An anachronism right at the beginning: Surf City was founded in a video library, in this dying out relict of an analogue age. When Davin Stoddard and Josh Kennedy ran into each other one evening in their small town in New Zealand Josh had just bought a sound card and Davin a four-track Davin bought it from a study grant that was meant to be invested in books. Presumably, the money was spent better this way. An investment into the future that goes over into the past as well: It is also a homage to the promise of pop music. And this debut EP has become nothing less. It is storming and strolling, light-footed, laconic, produced just like that, lo-fi and excessive.

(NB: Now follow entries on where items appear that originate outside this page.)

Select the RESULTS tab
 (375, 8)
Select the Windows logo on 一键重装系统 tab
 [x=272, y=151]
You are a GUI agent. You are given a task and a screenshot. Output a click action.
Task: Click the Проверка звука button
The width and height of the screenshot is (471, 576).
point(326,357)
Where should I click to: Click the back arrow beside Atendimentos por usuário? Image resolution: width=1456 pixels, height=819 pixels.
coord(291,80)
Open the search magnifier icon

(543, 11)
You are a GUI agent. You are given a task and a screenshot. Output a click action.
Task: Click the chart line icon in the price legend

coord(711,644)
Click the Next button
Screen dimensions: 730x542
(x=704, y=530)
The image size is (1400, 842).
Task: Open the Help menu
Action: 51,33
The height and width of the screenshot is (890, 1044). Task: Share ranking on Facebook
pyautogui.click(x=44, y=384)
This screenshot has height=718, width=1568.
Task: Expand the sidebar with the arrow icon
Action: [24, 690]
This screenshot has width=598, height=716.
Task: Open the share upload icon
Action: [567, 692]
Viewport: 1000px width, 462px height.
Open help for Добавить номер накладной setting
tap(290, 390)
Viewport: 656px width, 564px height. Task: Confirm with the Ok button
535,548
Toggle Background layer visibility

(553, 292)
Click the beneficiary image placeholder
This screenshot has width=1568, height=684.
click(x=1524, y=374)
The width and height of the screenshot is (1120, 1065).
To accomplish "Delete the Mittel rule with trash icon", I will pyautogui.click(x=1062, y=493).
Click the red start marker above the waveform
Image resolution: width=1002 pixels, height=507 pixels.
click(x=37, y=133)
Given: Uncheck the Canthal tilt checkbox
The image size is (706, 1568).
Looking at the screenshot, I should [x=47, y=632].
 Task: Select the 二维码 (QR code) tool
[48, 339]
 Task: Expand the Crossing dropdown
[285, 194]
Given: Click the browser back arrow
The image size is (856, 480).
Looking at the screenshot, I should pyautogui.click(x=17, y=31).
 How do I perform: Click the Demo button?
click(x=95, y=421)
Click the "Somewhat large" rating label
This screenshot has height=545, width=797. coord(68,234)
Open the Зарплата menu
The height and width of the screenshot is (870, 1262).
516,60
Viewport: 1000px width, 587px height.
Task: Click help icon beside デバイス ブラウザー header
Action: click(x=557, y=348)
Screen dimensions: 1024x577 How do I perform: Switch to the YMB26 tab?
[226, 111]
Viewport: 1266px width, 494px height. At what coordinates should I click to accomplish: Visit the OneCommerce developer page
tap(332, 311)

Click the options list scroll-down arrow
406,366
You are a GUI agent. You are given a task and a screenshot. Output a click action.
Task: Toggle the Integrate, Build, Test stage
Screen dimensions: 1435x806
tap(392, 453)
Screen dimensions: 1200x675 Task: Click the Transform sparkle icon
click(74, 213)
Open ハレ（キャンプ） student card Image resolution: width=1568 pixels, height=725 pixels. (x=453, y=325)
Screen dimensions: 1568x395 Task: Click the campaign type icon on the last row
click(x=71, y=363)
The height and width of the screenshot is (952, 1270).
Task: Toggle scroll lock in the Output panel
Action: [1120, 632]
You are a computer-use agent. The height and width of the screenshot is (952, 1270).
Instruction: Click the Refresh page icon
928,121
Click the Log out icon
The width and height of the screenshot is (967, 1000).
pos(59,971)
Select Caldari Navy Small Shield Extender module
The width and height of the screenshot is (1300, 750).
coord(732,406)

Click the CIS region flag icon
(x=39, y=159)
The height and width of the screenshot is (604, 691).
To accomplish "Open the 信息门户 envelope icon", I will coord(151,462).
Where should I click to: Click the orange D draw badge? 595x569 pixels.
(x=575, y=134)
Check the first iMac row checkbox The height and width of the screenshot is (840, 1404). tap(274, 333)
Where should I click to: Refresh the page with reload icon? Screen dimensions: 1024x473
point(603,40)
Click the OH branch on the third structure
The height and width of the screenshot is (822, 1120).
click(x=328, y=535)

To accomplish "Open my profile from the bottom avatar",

Surf City tells about the simplicity of sound. About pop music's essence, that bands like Pavement, The Zombies or The Jesus and Mary Jane share as a smallest common denominator. Everyone who has ever heard the breakers against New Zealand's coast suspects that Brian Wilson has a beach house in Surf City as well. However, New Zealand's legendary era of rock music the label Flying Nun and bands like The Clean or Tall Dwarfs stand for, had to be mastered retrospectively by the four artists of Surf City. "Flying Nun is a household name for people that listen to music, but for those outside of that it's virtually unheard of. We didn't start listening to it till our late teens, it's still one of those things you have to discover."
But during Davin Stoddard is saying that his songs belie his words. This rumbling atmosphere of breaking up of "Headin' Inside" could have been released by Flying Nun Records as well - but not as a nostalgic revival of good old times but rather as a self-confident continuation of a legendary sound. With Morr Music Surf City has found a congenial home. Not only because Flying Nun, its artists and bands, as well as their air of DIY tell about that social cultural climate in which Thomas Morr founded his label ten years ago, too. Actually, it seems inevitable that Morr Music releases a debut of a band from New Zealand now.